■ Extracted data
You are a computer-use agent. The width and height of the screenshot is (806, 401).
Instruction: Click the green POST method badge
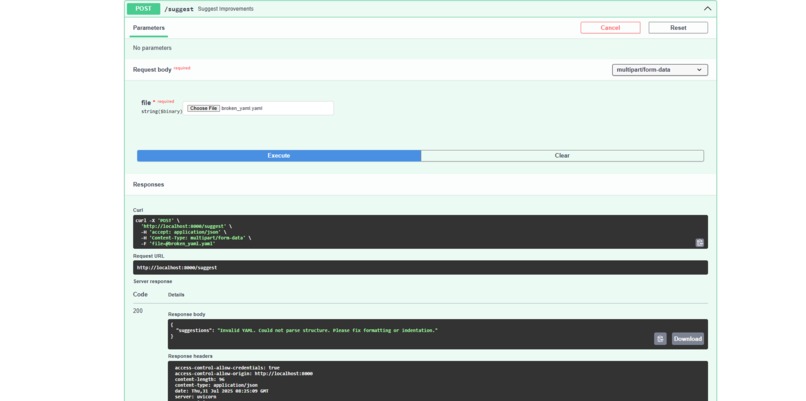click(x=143, y=9)
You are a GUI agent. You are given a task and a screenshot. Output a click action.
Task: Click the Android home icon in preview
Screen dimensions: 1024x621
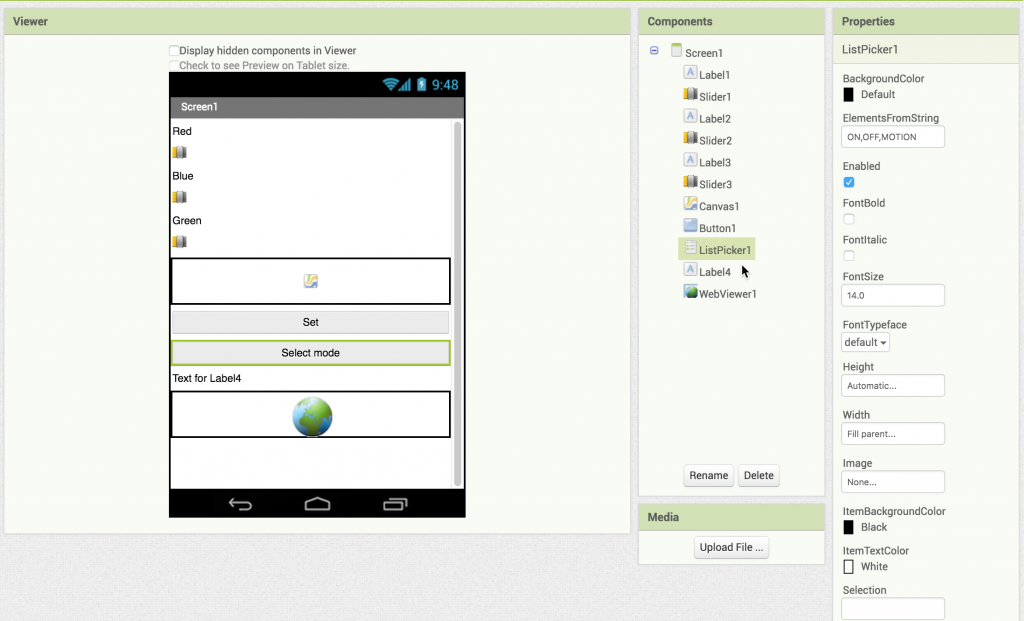point(317,504)
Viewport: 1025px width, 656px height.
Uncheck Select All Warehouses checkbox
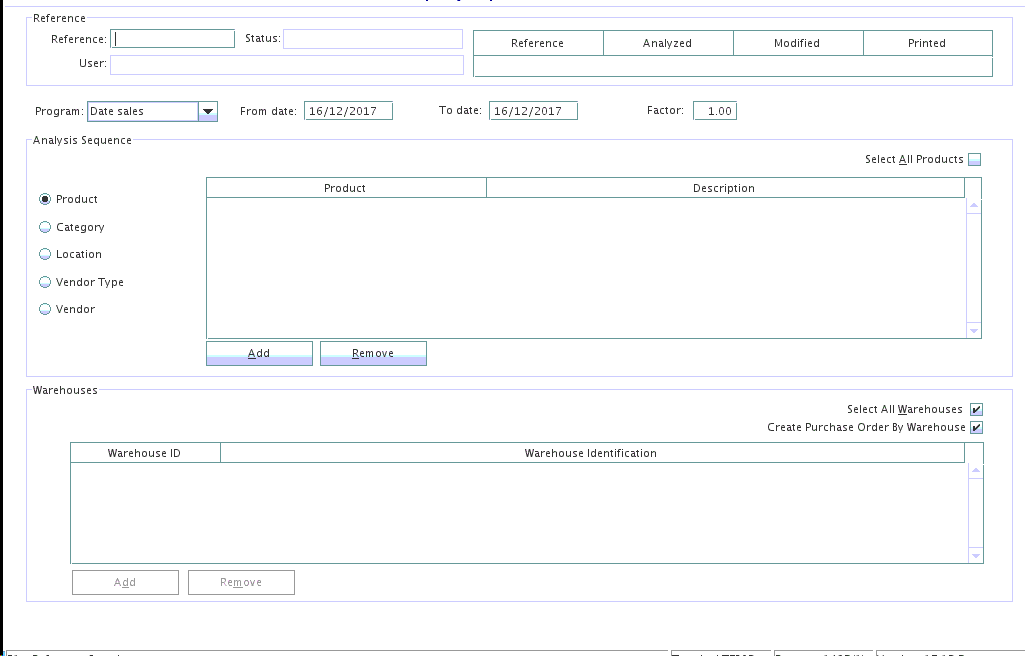tap(976, 409)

■ The exercise
Reproduce the data above word for word, omitting the pictures.

■ Exercise result
You are a computer-use agent. The width and height of the screenshot is (806, 401).
Instruction: Click the green POST method badge
click(x=143, y=9)
You are a GUI agent. You are given a task and a screenshot. Output a click action.
Task: Click the Android home icon in preview
Screen dimensions: 1024x621
point(317,504)
Viewport: 1025px width, 656px height.
Uncheck Select All Warehouses checkbox
tap(976, 409)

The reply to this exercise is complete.